The revelations about OceanaGold have sparked dismay from environmental organisations. A campaigner for 350 Aotearoa, Adam Currie, said the fast-track consent process was “not needed nor helpful” and OceanaGold should shut down.
“They should pack up and pay the real cost of toxic waste they leave behind. They are affecting the climate globally and locally and we need to be doing everything we can to reduce emissions.”
OceanaGold’s poor environmental compliance at its Macraes mine in East Otago was revealed in an audit by the Otago Regional Council (ORC).
The audit found “continued or repeated non-compliances” with several resource consent conditions that required environmental monitoring between 2019 and 2024.
There were 29 occasions of a water quality limit being breached. A sulphate limit at one location had been breached for seven consecutive months to May 2024.
The sulphates had come from “seepage” from the mine’s Top Tipperary tailings storage facility, a large area to the east of the mine. Contaminated waste from the mining process, comprising crushed rock and chemicals — collectively known as tailings — is kept there behind an embankment.
Water testing during the audit also found breaches of maximum algae levels, with no acceptable plan in place to stop it, and declines in macroinvertebrates compared with control sites.
OceanaGold senior vice-president of legal and public affairs Alison Paul said the company had taken actions to “identify and rectify acknowledged issues with our sampling and reporting systems”. The company had been working with the ORC to improve both.
However, in a separate interview with the Otago Daily Times undertaken before the release of the audit, Ms Paul also said the company had no global target for reducing its overall carbon emissions.
The company has a “carbon intensity” target to reduce by 30% the amount of carbon it releases per bar of gold it produces. However, its overall carbon emissions could continue to rise because the company plans to increase mining operations globally.
The company has four mines at present: Macraes, an underground mine at Waihi, a mine in the Philippines and another in the US. Ms Paul said the company had started looking into a global carbon reduction target but there was a risk it would “stop the company growing and we don’t want to stop growing”.
Ms Paul said the two New Zealand mines produced about 100,000 tonnes of carbon a year, the majority from Macraes. About two-thirds of the emissions were from diesel use and the rest from electricity.

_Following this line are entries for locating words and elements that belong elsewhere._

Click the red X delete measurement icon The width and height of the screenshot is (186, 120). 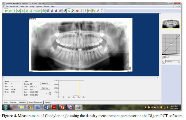77,11

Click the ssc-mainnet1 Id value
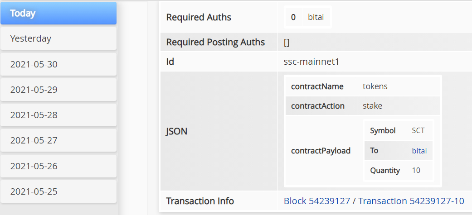pyautogui.click(x=311, y=61)
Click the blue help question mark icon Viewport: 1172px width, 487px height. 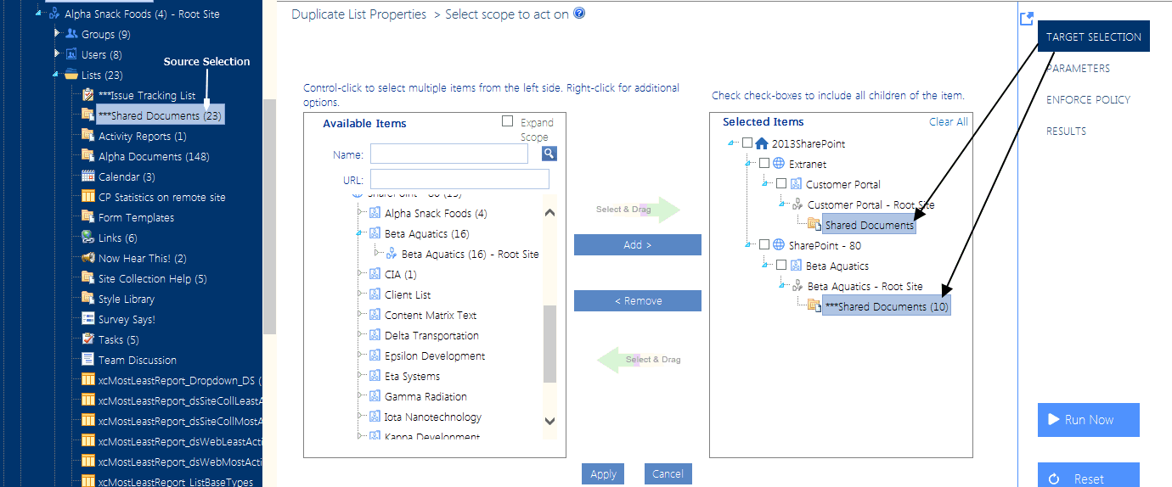(x=579, y=13)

She said the Macraes mine had “disturbed” 1800ha and owned 13,500ha. The company was looking at planting trees on some of the undisturbed land but plans were not yet in place and it was unknown if this would be native trees or pine plantations.
Macraes has protected by covenant about 800ha and moved some lizards to those sites from areas earmarked for mining. However, Ms Paul said some protected areas had suffered incursions from farm animals.

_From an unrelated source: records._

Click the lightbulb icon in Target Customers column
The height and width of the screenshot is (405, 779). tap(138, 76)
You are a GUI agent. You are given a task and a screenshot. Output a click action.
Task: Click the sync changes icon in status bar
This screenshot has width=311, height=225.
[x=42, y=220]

Ms Paul stressed gold mining was making export money for New Zealand and employing people and was no different from other markets.
“I don’t see gold as less worthy as something to manufacture than a pair of jeans … The market will be what the market will be and right now the market for gold is a good one.
“I see the impact of the mine every day and I think it is a good impact, so that for me is enough … It is about making money for New Zealanders, which in turn buys the hip replacements that two of my friends need so badly right now.
“I don’t think reducing our export income in this country is going to be helpful to us adapting to climate change.”
Regarding water quality, she said “as long as we are complying with the law, which we are, I am satisfied with water quality too”.
Forest & Bird regional conservation manager Chelsea McGaw said OceanaGold’s attitude to carbon emissions was “gut-wrenching. It makes me really angry. OceanaGold may have thought they have struck gold, but what they’ve actually struck is a huge blow, by destroying biodiversity and making considerable contributions to climate change”.
Ms McGaw said McCraes’ relocation of lizards and consideration of tree planting was “greenwashy”.
“Nature is incredibly hard to replicate once taken away … and if lizards were meant to be somewhere else they would be”.